In May 1830 John was encouraged by Governor (Sir) James Stirling to take up land near Cape Leeuwin, at Augusta, where a military post was stationed. With his brothers, he built a cottage and planted a garden, but found the heavy karri forest too hard to clear. Twelve miles (19 km) up the near-by Blackwood River he found better land where he took up another grant, Adelphi, and started again in December 1831. Next year they were threatened with starvation and lived on grass and fish. Their wheat crop failed, their livestock strayed, and they were worn out with hard toil and spare living when their sisters, Fanny and Bessie arrived with their brother Lenox in 1833. Soon afterwards the new house at the Adelphi was burnt down, a severe setback even though the piano, books, guns and most utensils were saved. Next year their mother and sister Mary arrived at Swan River with £1000 of new equipment; they reached Augusta to learn that all these goods were lost in the wreck of the coaster Cumberland.

In spite of these four ruinous years, John decided to start afresh sixty miles (97 km) to the north at the Vasse River where he had taken 3500 acres (1416 ha) in 1832. The brothers and their old nurse sailed for the Vasse in April 1834 and were met by an overland party from Augusta. They landed their goods on the beach and began to cut through the bush to the river a track that became the main street of Busselton. Farther up the river they put up a store hut and soon had other buildings under construction. In September a cow, Yulika, strayed from Augusta, arrived with a calf to provide the new property with its name, Cattle Chosen. Months of sawing, building and clearing made it possible for their mother and sisters to join them. At first their only imports were pork, flour, spirits and wine; all else was makeshift. With much to be done all at once, the hard drudgery continued and nothing was finished. John gloried in his self-reliance and had a hand in everything: he created wheels for a truck, dosed sick Aboriginals, hunted kangaroos, tanned leather, read philosophy, managed everyone and wrote Latin verse. Inspired by his example, the girls made a picnic of their housework, dairying and poultry keeping. First crops did not always succeed, boots and clothes frayed into rags, fleas were everywhere, but each evening under crude slush lamps they found respite in books and music, and writing lively letters to friends and relatives in England. Before long they shipped to Perth their first surplus: sixty-two pounds (28 kg) of butter and half a ton of potatoes. Cheese was soon added to their produce. Their livestock multiplied, wheat growing succeeded and a horse-driven flour-mill was brought from England.

--

• [What the exercise asks] In the text about the settlement at Augusta and the Vasse River, what was the name of the cow that strayed from Augusta and arrived with a calf?

--

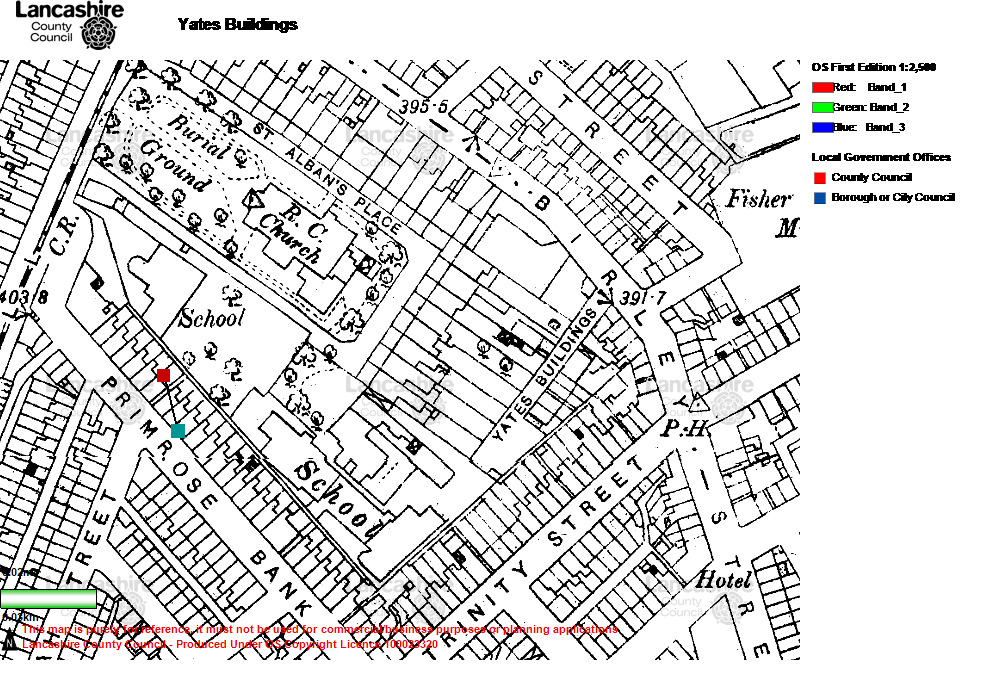Screen dimensions: 1000x680
Task: Pick the bright blue rectangle legend swatch
Action: click(x=823, y=128)
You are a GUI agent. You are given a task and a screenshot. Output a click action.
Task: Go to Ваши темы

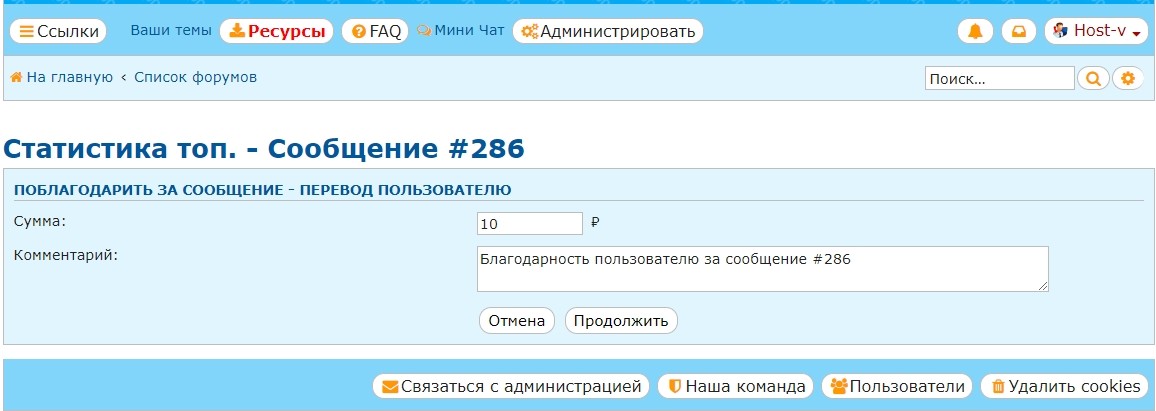tap(171, 31)
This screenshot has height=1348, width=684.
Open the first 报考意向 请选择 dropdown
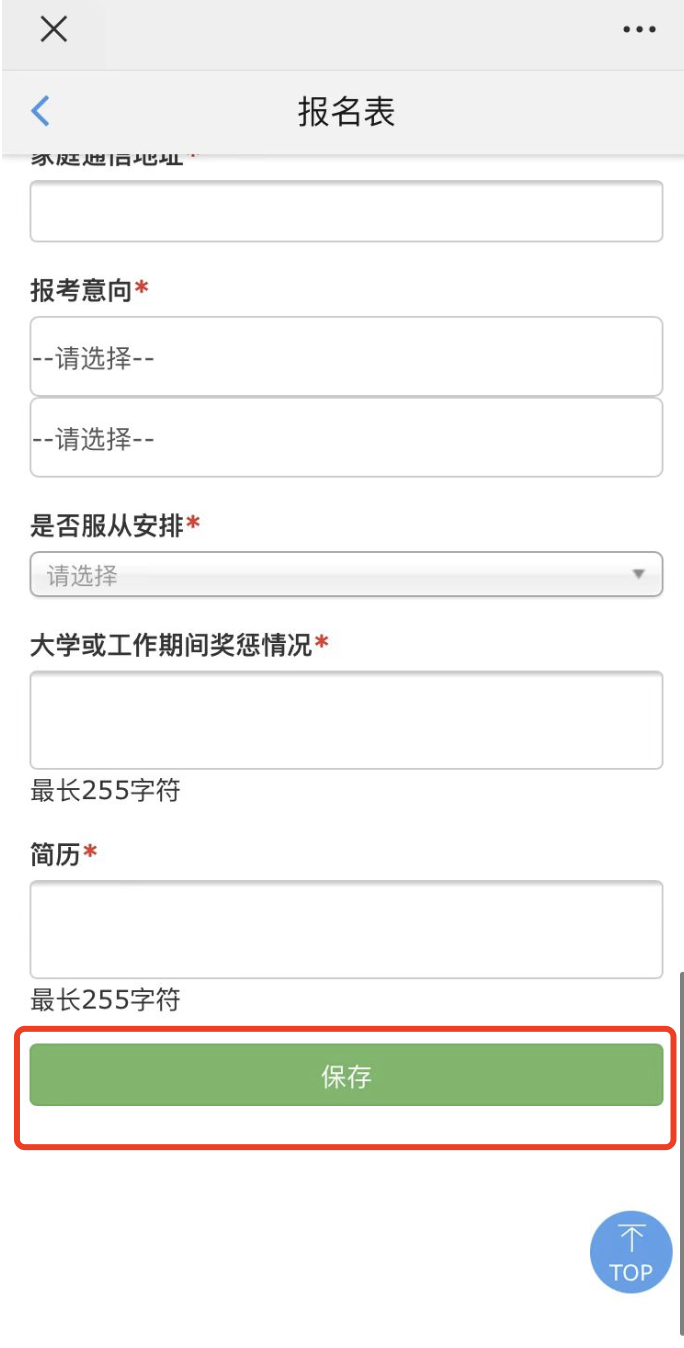pyautogui.click(x=346, y=357)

--

• [The output] Yulika